Nella materia informe della stoffa viene invece riscoperto dall’artista il senso di una sacralità ancestrale libera da forme e contenuti determinati e stabili ma che presenta la vita in quanto mistero, in quanto dono che si manifesta nella natura. L’accettazione del mutamento e dell’inevitabile fine, almeno quella visibile e tangibile, vengono in questo modo espresse attraverso il panneggio in cui la piega come piaga divengono allegoria della vita e della morte.
La scelta cromatica del bianco, sinonimo di purezza, è sia un riferimento alla cultura classica in quanto ideale da raggiungere, sia un processo di astrazione fisica e mentale dalla realtà. Le opere assumono così una dimensione atemporale in cui la stoffa si pietrifica e preserva, insieme all’intuizione, anche la variabilità sensibile delle cose. Immediatezza, spontaneità, senso
dell’effimero concorrono all’esigenza di recuperare la dimensione umana nelle sue forme naturali.
Biografia :
Monica Sarandrea (Roma, 1974) si forma presso La Porta Blu Art School di Roma seguendo i corsi di disegno e pittura del maestro Alberto Parres. Approfondisce lo studio della cromatica e del segno, orientandosi progressivamente verso l’astrazione. Frequenta inoltre il corso di incisione del
maestro Roberto Pace e dal 2011 inizia a dedicarsi alla scultura, prediligendo materiali quali la creta, il marmo e il gesso. Dal 2011 al 2013 partecipa a stages di scultura su marmo nell’isola di Thassos in Grecia.
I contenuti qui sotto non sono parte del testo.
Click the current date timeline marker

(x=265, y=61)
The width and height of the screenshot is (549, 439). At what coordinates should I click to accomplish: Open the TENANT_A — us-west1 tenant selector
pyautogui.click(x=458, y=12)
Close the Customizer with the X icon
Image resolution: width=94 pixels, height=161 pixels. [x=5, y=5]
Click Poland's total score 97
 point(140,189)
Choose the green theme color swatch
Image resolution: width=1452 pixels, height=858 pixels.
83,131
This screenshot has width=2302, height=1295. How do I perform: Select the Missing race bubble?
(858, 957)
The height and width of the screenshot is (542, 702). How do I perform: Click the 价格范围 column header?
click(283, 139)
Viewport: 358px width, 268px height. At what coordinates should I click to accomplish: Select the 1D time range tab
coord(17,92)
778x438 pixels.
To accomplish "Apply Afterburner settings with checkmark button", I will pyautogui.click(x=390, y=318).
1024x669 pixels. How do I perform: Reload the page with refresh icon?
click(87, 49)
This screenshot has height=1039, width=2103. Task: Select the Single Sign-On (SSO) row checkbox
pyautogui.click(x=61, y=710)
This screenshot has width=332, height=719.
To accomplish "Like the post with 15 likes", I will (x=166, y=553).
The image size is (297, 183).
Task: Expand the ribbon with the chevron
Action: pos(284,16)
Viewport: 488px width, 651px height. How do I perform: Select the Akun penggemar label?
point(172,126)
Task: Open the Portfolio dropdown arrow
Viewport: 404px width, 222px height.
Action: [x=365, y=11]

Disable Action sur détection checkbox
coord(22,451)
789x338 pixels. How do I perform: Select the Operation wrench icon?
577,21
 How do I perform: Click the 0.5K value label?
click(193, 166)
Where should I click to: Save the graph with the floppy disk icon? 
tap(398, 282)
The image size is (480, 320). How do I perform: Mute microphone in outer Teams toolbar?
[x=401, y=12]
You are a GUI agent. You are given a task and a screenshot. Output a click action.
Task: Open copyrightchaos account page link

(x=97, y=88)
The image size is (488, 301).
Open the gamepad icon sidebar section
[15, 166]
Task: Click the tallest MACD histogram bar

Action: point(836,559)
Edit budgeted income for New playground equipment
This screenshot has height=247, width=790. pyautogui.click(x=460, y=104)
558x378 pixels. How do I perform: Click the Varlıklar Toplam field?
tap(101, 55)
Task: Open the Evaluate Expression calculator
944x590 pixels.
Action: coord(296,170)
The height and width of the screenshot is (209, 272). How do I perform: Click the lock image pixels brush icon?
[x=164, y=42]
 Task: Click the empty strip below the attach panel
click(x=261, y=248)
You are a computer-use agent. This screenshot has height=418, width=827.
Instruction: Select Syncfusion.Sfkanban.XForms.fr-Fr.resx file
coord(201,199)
Dal 2006 prende parte ad esposizioni collettive, festival, rassegne di arte contemporanea in Italia e all’estero; tra queste la galleria RvB Arts, MICRO Arti Visive, Centro
Culturale Gabriella Ferri, Ex Dogana a Roma, Ca’ dei Carraresi (Treviso), Artbox Project (New York), Galerie L’Atelier (Hünibach, Svizzera), Palazzo Chigi (Ariccia), A60 Contemporary Art Space (Milano), Festival del Tempo (Sermoneta). Sue esposizioni personali si tengono a partire dal 2010
in gallerie e spazi istituzionali tra cui Il Laboratorio, Creative Room Art Gallery, Villa Corsini-Sarsina (Anzio), Palazzo Chigi (Formello), Studio Tiepolo 38 (Roma). Partecipa inoltre alle quattro ultime edizioni del RAW – Rome Art Week. Nel 2016 due sculture entrano a far parte della collezione permanente del MAAM – Museo dell’Altro e dell’Altrove, Roma. Le sue opere sono presenti in collezioni private in Italia e in Europa. Vive e lavora a Roma.